━━━━━ Input for this task ━━━━━
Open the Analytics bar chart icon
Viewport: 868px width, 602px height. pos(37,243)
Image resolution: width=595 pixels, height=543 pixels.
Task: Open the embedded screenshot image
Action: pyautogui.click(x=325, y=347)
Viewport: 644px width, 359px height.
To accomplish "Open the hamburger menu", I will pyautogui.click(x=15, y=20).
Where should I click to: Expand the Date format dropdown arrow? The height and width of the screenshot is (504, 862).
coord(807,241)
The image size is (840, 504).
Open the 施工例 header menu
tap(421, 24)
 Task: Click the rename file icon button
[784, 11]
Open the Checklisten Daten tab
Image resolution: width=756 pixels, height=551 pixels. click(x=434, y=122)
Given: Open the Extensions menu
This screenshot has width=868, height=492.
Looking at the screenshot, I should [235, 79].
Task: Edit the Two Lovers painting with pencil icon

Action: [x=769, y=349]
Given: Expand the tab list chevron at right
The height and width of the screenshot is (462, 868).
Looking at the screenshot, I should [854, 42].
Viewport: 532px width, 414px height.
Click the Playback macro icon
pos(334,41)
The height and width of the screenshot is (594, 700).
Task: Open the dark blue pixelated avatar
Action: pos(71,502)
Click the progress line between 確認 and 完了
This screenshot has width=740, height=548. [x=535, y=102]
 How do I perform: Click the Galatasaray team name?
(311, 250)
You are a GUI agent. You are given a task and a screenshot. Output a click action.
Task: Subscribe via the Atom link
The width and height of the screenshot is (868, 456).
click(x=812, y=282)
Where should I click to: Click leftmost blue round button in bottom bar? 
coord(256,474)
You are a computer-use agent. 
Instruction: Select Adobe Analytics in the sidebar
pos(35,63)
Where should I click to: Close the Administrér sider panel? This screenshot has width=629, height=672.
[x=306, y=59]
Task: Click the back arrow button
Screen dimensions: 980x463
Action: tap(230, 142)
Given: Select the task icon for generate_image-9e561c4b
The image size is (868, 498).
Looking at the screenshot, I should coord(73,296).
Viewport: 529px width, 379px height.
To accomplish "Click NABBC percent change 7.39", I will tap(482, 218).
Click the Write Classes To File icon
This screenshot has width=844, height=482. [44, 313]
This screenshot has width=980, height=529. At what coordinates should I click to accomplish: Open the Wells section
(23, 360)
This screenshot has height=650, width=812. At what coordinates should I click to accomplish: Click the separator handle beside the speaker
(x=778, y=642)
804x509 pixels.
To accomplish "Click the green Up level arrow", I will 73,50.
━━━━━
**Task item:** Identify the lines in the records above that contain the word "will", then state how many there are and nothing more.

**Exercise result:** 3